Alfacalcidol, which just passed the conformity evaluation, boasts huge market capacity.
The Company’s product mix is expected to be remarkably optimized as c. 10 generic drugs are expected to pass the conformity evaluation in 2018.
Rituximab bio-similar, whose use is being expanded to cover rheumatoid arthritis, is expected to generate synergies with the Adalimumab in clinical extension.
MaAb R&D is to start paying off soon. The Company is expected to unveil blockbuster product with annual sales revenue at Rmb1bn every year during the upcoming 5 years.
The Company boasts products full in the pipeline as it was among the top two in the A share health care universe by R&D input in 7 years out of the past decade.

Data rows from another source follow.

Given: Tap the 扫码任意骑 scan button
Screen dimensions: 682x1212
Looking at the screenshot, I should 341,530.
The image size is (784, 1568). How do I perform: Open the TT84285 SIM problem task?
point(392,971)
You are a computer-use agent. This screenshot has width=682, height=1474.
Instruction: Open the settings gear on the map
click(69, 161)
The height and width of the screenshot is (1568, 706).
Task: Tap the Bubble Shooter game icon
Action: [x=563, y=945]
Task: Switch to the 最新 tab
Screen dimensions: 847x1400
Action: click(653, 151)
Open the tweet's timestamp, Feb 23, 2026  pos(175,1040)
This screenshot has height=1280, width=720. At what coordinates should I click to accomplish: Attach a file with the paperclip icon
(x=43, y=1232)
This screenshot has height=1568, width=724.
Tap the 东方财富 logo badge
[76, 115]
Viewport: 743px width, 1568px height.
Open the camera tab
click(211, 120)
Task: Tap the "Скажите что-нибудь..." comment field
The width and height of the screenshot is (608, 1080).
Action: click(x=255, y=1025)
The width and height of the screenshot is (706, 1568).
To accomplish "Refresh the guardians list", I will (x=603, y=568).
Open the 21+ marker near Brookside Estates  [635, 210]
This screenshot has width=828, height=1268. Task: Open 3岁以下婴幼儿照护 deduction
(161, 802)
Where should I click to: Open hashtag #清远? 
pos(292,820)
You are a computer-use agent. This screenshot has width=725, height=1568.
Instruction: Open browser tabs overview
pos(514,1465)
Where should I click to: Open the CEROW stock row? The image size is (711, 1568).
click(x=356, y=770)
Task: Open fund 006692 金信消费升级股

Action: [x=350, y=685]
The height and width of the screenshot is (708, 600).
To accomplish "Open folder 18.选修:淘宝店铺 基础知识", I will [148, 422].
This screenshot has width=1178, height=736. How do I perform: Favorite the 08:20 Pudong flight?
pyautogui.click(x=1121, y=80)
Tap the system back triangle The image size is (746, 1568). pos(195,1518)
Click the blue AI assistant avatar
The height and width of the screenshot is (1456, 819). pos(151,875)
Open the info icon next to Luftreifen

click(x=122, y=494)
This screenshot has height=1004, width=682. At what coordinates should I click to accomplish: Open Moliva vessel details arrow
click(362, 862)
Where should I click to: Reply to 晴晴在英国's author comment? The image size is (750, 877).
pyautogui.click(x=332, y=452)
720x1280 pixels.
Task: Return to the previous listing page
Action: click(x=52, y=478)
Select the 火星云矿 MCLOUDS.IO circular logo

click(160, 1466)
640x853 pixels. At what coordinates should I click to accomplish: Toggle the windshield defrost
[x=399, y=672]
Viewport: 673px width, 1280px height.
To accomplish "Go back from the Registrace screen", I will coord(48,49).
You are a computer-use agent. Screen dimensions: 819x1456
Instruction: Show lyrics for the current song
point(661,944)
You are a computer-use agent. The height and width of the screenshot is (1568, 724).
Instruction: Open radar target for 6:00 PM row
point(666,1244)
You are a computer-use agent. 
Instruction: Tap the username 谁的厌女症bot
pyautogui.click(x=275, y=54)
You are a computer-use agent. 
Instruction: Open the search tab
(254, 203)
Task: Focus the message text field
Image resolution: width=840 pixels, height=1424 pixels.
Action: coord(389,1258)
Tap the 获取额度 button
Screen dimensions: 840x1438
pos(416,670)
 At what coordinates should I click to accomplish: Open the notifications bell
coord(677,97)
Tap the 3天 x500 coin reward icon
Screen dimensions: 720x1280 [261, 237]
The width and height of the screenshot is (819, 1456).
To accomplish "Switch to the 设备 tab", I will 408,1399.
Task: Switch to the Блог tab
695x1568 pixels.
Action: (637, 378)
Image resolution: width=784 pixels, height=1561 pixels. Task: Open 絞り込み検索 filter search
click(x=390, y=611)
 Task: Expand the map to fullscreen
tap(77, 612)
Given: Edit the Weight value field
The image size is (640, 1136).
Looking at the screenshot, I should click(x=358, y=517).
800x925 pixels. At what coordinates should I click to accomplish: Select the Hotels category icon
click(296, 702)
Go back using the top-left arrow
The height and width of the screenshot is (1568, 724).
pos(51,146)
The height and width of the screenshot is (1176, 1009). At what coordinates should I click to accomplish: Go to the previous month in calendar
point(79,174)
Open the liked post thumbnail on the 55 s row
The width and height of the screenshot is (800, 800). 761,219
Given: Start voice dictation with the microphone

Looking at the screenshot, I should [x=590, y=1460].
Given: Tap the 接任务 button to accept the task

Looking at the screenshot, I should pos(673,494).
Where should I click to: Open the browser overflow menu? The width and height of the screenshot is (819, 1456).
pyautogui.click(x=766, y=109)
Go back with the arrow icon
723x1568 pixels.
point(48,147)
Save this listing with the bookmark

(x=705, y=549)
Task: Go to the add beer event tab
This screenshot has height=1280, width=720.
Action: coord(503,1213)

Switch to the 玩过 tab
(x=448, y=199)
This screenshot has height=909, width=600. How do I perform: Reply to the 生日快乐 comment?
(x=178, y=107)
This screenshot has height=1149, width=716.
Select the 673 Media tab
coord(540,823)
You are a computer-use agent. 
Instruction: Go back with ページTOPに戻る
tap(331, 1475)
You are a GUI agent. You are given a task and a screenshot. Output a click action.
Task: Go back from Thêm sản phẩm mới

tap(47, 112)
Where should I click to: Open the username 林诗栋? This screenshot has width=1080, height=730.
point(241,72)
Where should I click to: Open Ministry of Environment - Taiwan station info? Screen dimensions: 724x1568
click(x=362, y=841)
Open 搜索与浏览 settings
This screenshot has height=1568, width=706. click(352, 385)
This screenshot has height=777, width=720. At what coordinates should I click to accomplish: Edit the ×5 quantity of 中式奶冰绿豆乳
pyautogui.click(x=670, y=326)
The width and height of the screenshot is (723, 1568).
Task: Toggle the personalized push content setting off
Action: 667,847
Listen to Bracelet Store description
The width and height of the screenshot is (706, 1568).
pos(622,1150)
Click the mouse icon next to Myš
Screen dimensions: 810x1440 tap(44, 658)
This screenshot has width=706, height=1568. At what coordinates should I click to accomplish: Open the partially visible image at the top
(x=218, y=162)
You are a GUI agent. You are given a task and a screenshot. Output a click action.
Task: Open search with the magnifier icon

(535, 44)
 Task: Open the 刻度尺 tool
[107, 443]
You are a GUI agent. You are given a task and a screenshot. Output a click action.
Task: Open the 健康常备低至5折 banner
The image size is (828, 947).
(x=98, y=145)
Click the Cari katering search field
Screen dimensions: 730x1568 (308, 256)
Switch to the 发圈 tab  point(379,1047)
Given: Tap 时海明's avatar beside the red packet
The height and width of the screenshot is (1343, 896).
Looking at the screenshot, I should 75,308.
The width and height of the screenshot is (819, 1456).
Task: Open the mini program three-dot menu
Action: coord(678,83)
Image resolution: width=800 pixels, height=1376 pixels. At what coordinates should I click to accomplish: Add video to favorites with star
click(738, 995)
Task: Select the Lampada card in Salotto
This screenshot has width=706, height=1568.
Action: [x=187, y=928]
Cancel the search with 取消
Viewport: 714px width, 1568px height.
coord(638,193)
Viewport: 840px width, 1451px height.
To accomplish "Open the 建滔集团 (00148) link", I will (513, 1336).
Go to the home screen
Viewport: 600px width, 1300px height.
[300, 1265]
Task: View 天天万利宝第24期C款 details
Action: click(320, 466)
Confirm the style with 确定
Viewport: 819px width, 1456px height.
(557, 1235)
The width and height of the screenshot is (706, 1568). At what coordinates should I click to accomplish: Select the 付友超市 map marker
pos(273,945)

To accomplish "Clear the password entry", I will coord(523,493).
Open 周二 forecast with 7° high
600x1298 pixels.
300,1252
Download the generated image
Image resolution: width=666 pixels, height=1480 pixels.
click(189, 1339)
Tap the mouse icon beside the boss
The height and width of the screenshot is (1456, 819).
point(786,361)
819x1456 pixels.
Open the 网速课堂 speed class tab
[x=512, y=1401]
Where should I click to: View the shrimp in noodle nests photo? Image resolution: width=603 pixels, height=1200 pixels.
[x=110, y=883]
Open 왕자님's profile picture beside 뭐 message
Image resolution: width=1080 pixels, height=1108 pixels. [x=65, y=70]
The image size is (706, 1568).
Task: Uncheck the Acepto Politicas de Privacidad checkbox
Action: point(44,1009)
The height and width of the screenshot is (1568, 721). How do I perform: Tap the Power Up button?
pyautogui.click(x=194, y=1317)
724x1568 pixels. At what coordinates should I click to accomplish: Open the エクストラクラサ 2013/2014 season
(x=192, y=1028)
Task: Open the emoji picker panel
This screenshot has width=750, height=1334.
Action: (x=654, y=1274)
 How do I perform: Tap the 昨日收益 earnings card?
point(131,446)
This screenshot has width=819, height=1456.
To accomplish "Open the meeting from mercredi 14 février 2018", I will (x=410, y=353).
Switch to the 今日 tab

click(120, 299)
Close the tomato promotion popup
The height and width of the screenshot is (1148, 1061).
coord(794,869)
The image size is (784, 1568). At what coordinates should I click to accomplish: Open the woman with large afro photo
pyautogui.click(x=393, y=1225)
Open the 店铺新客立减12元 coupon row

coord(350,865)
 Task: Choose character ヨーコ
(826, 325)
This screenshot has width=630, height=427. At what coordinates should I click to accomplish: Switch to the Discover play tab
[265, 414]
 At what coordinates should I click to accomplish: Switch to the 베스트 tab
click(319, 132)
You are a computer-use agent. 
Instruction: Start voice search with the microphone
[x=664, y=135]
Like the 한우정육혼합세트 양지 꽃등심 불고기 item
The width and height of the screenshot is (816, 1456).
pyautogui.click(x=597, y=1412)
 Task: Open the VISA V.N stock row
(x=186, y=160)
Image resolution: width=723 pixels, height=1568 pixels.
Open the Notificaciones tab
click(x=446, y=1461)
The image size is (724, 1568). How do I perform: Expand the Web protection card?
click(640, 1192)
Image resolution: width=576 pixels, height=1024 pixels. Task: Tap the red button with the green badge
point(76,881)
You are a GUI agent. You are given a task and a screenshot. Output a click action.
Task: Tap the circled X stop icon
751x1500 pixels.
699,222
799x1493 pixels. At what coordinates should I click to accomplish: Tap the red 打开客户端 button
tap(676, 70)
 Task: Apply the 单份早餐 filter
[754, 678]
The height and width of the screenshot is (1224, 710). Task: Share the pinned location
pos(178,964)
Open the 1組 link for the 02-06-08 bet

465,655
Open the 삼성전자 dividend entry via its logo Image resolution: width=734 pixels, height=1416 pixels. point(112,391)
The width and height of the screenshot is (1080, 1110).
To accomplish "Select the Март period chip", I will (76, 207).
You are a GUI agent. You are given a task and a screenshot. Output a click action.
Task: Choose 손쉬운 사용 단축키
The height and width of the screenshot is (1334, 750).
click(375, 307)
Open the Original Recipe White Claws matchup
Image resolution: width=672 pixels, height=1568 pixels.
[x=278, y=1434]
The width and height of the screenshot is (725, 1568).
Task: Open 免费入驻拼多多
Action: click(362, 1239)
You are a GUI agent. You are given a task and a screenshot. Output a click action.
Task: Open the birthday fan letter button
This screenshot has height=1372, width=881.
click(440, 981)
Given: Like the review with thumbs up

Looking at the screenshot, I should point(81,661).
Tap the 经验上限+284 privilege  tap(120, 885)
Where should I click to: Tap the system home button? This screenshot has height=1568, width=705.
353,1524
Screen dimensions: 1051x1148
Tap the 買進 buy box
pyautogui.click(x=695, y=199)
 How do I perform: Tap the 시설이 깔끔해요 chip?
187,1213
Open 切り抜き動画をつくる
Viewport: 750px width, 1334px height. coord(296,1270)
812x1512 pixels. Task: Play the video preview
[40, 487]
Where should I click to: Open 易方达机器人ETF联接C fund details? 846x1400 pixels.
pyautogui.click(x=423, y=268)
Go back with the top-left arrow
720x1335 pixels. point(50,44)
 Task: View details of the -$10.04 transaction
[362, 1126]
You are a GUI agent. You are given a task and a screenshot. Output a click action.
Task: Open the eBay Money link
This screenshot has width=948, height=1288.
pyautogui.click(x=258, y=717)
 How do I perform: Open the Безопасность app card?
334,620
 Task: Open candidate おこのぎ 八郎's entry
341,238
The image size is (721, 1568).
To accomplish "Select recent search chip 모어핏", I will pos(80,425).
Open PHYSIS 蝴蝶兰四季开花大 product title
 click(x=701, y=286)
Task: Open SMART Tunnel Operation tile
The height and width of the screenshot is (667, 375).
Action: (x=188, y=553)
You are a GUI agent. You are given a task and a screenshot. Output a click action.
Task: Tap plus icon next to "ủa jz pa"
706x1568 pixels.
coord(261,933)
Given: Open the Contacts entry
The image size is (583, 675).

Risks: Failure of drug R&D; decline in drug tender price; disappointing implementation of the two-invoice system.
BUY retained. We expect its profit to expand quarter by quarter given the gradual launch of its products in the pipeline and recovery of Sinopharm Group (01099.HK)’s profit. We reiterate our 2018-2020E EPS estimates of Rmb1.51/1.76/2.08. After looking at comparables’ valuations and considering the valuation premium that the Company deserves as a leader in the pharmaceutical segment, we apply 35x 2018E PE to its A shares (or 32x PE to its H shares) and arrive at the TP of Rmb52.85 and HK$58.93 (based on the HKD exchange rate against RMB of 0.82) for its A and H shares respectively. We retain our BUY rating.